Australia’s hiring has picked up to such a degree, that even some of the ‘worst performing’ occupation groups have job postings that are higher than their level pre-crisis. There is also cause for optimism among some of the weaker occupations. For example, real estate hiring will surely improve on the back of rising property prices. 

Australia’s hiring recovery gathered pace throughout February. It’s also broadened, with hiring in an increased share of occupational groups above last year’s baseline. Hospitality & tourism remains a clear outlier, with hiring languishing well behind other areas of the Australian economy.  

Methodology

All figures in this blogpost are the percentage change in seasonally-adjusted job postings since February 1, 2020, using a seven-day trailing average. February 1 last year is our pre-pandemic baseline. We seasonally adjust each series based on historical patterns in 2017, 2018, and 2019. Each series, including the national trend, occupational sectors, and sub-national geographies, is seasonally adjusted separately. 

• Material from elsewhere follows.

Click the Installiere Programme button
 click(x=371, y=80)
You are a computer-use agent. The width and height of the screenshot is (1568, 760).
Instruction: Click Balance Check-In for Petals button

We adopted this new methodology in January 2021 and now use it to report all historical data. Historical numbers have been revised and may differ significantly from originally reported values. The new methodology applies a detrended seasonal adjustment factor to the percentage change in job postings. In contrast, our previous methodology used the 2019 change between February 1 and the reported date as the adjustment factor, which implicitly included both a seasonality component and the underlying trend. 

This blogpost is based on publicly available information on the Indeed Australia website and any other countries if named in the post. Unless specified otherwise, it is limited to Australia, is not a projection of future events, and includes both paid and unpaid job solicitations.